What the exercise asks: Below are some records; reproduce them exactly.

Saved entries:
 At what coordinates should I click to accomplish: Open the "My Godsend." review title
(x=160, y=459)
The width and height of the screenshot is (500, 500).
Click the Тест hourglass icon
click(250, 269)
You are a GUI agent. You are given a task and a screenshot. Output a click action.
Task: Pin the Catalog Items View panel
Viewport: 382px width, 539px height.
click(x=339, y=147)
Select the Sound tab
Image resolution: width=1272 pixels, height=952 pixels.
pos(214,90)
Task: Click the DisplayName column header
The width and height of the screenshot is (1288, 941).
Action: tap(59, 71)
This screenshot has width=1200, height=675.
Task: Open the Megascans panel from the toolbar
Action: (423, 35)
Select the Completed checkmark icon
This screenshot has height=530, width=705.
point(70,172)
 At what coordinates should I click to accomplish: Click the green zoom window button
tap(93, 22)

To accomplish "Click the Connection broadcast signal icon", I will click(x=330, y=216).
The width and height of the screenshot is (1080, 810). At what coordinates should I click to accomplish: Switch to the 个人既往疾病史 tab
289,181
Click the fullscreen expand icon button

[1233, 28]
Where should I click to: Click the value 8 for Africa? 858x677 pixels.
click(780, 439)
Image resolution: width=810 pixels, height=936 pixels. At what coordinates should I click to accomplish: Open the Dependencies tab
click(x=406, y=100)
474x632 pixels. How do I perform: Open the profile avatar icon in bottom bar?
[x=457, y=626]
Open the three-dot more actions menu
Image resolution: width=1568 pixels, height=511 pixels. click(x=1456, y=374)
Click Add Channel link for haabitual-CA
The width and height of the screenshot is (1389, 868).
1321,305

Written response:
 At what coordinates should I click to accomplish: Open the "My Godsend." review title
(x=160, y=459)
The width and height of the screenshot is (500, 500).
Click the Тест hourglass icon
click(250, 269)
You are a GUI agent. You are given a task and a screenshot. Output a click action.
Task: Pin the Catalog Items View panel
Viewport: 382px width, 539px height.
click(x=339, y=147)
Select the Sound tab
Image resolution: width=1272 pixels, height=952 pixels.
pos(214,90)
Task: Click the DisplayName column header
The width and height of the screenshot is (1288, 941).
Action: tap(59, 71)
This screenshot has width=1200, height=675.
Task: Open the Megascans panel from the toolbar
Action: (423, 35)
Select the Completed checkmark icon
This screenshot has height=530, width=705.
point(70,172)
 At what coordinates should I click to accomplish: Click the green zoom window button
tap(93, 22)

To accomplish "Click the Connection broadcast signal icon", I will click(x=330, y=216).
The width and height of the screenshot is (1080, 810). At what coordinates should I click to accomplish: Switch to the 个人既往疾病史 tab
289,181
Click the fullscreen expand icon button

[1233, 28]
Where should I click to: Click the value 8 for Africa? 858x677 pixels.
click(780, 439)
Image resolution: width=810 pixels, height=936 pixels. At what coordinates should I click to accomplish: Open the Dependencies tab
click(x=406, y=100)
474x632 pixels. How do I perform: Open the profile avatar icon in bottom bar?
[x=457, y=626]
Open the three-dot more actions menu
Image resolution: width=1568 pixels, height=511 pixels. click(x=1456, y=374)
Click Add Channel link for haabitual-CA
The width and height of the screenshot is (1389, 868).
1321,305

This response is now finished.